(TASK OBJECTIVE) Put the rows between the one holding "Describe the element at coordinates (566, 250)" and the one holding "Describe the element at coordinates (326, 455)", inclusive, into a numbered list with blank lines left out. Leave the pictures out of your answer.

(SOURCE DATA)
________________________

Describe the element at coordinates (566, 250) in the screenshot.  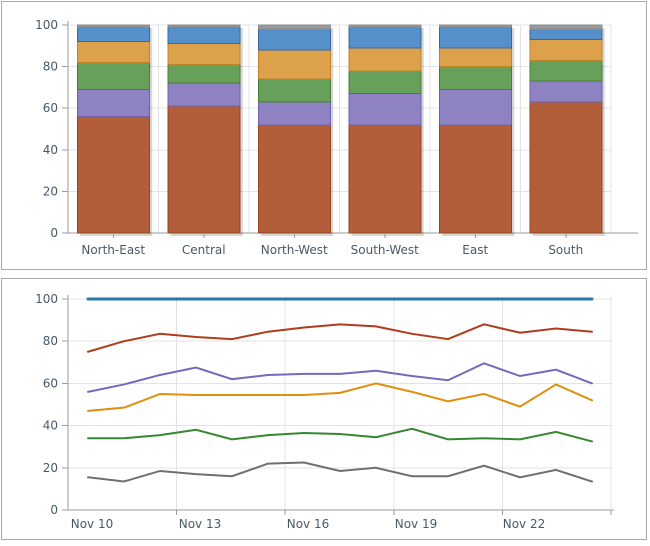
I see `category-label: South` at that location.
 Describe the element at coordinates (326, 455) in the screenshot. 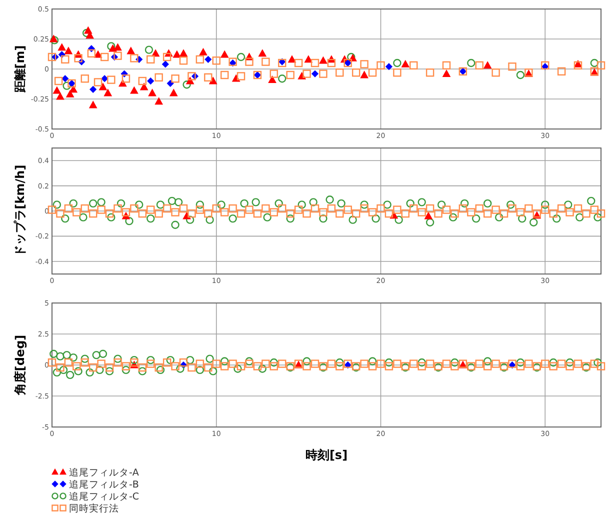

________________________

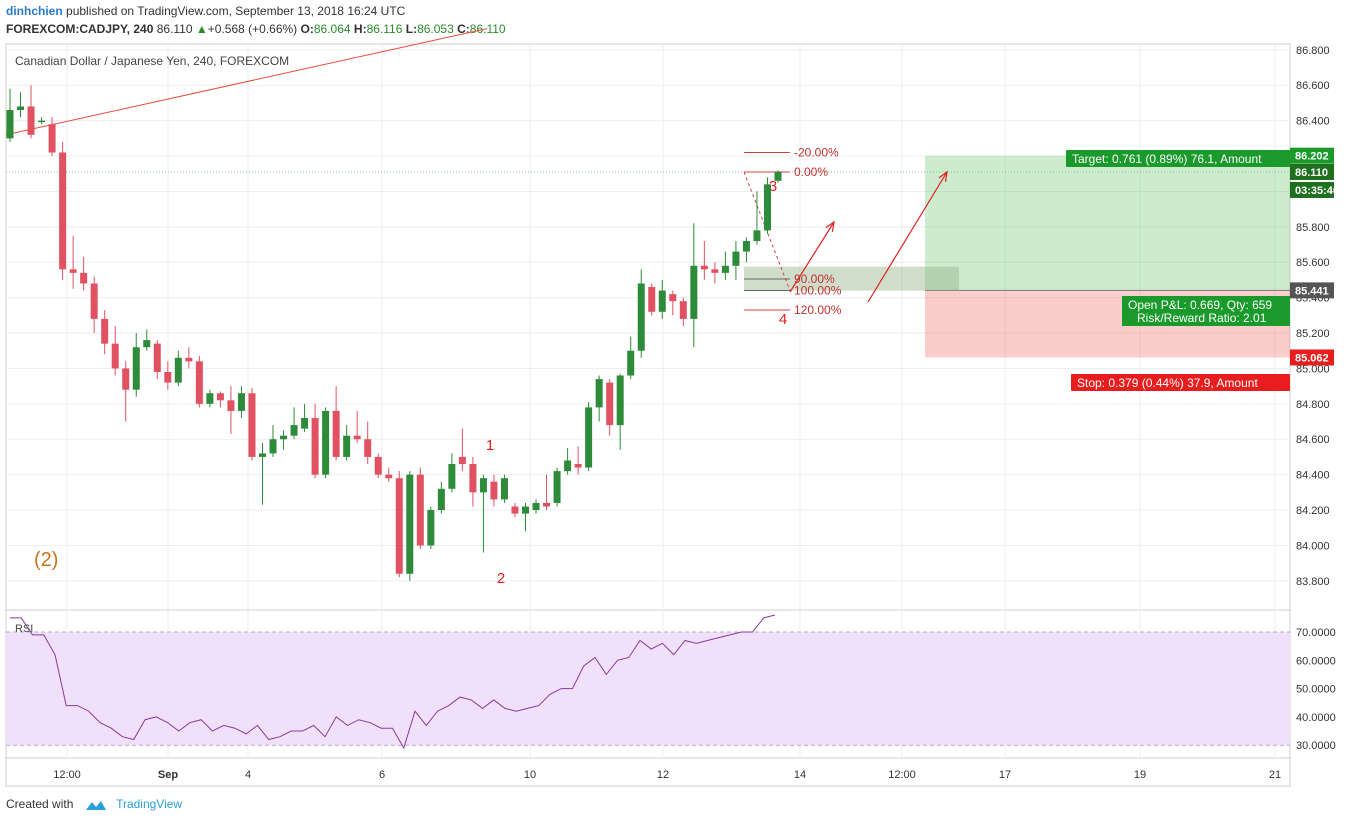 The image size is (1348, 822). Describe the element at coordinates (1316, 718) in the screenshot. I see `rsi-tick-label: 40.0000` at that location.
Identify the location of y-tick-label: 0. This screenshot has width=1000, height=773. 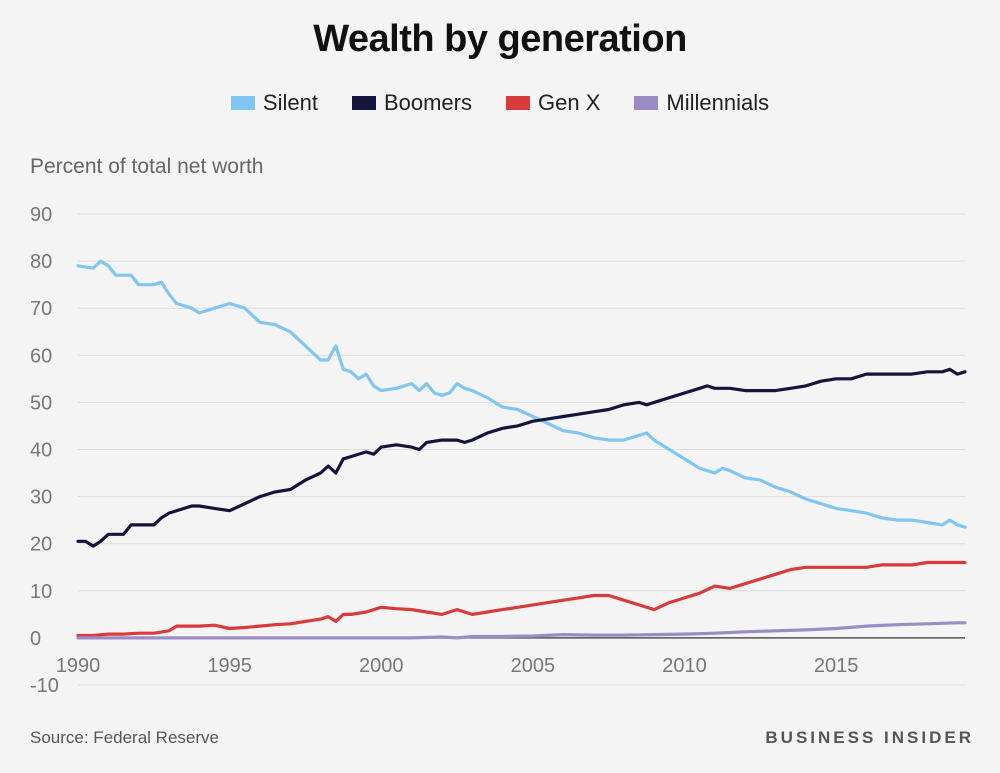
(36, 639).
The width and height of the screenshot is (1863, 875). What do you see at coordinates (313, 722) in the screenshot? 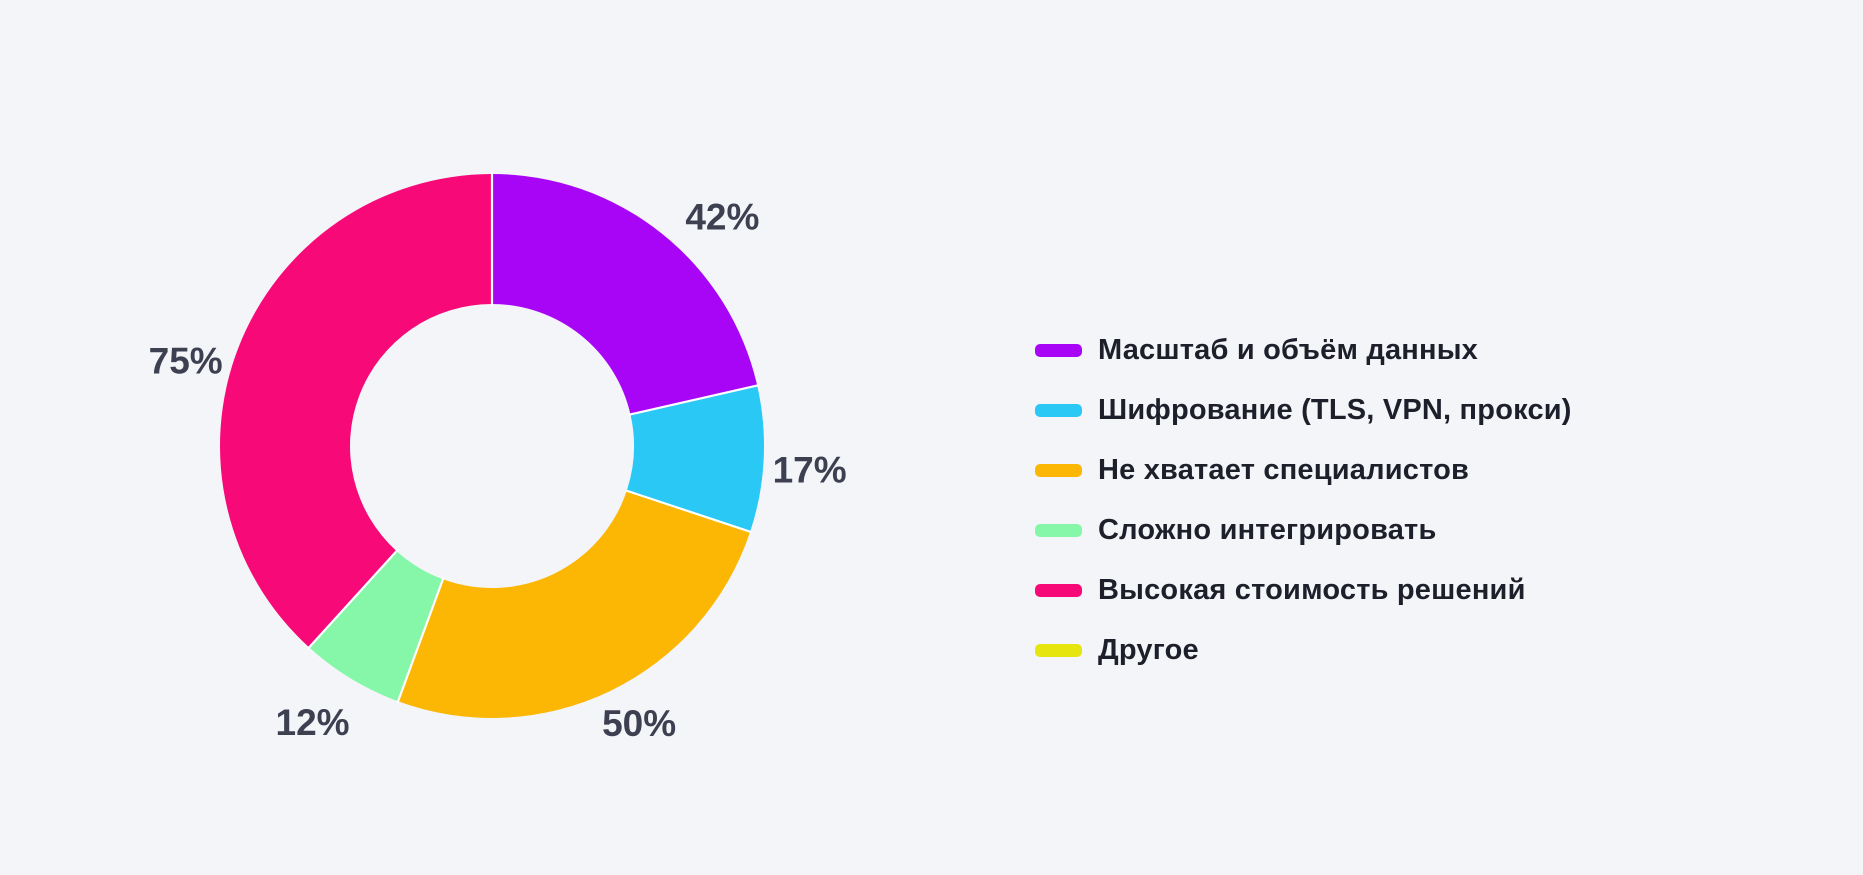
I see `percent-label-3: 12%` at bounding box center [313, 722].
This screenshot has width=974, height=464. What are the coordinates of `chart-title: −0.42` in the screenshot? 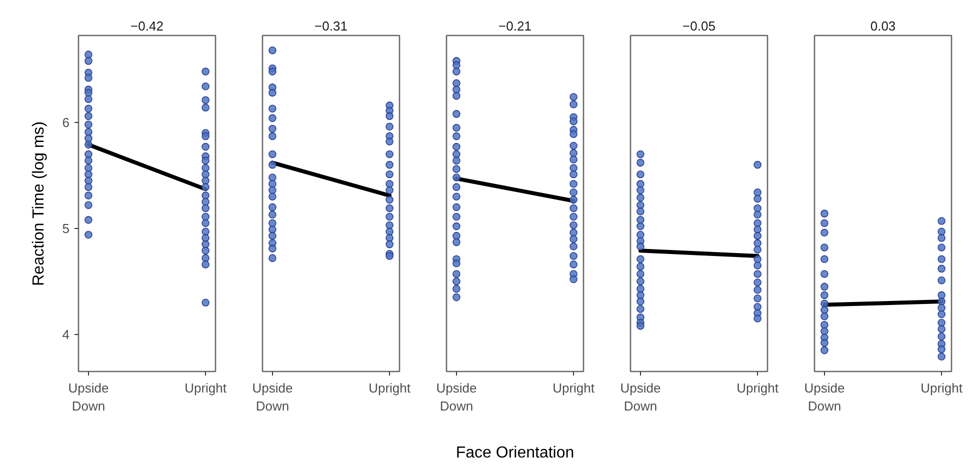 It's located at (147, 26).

________________________

(RESPONSE TO THE EXERCISE)
1. Describe the element at coordinates (566, 250) in the screenshot.  
2. I see `category-label: South` at that location.
3.  Describe the element at coordinates (326, 455) in the screenshot. 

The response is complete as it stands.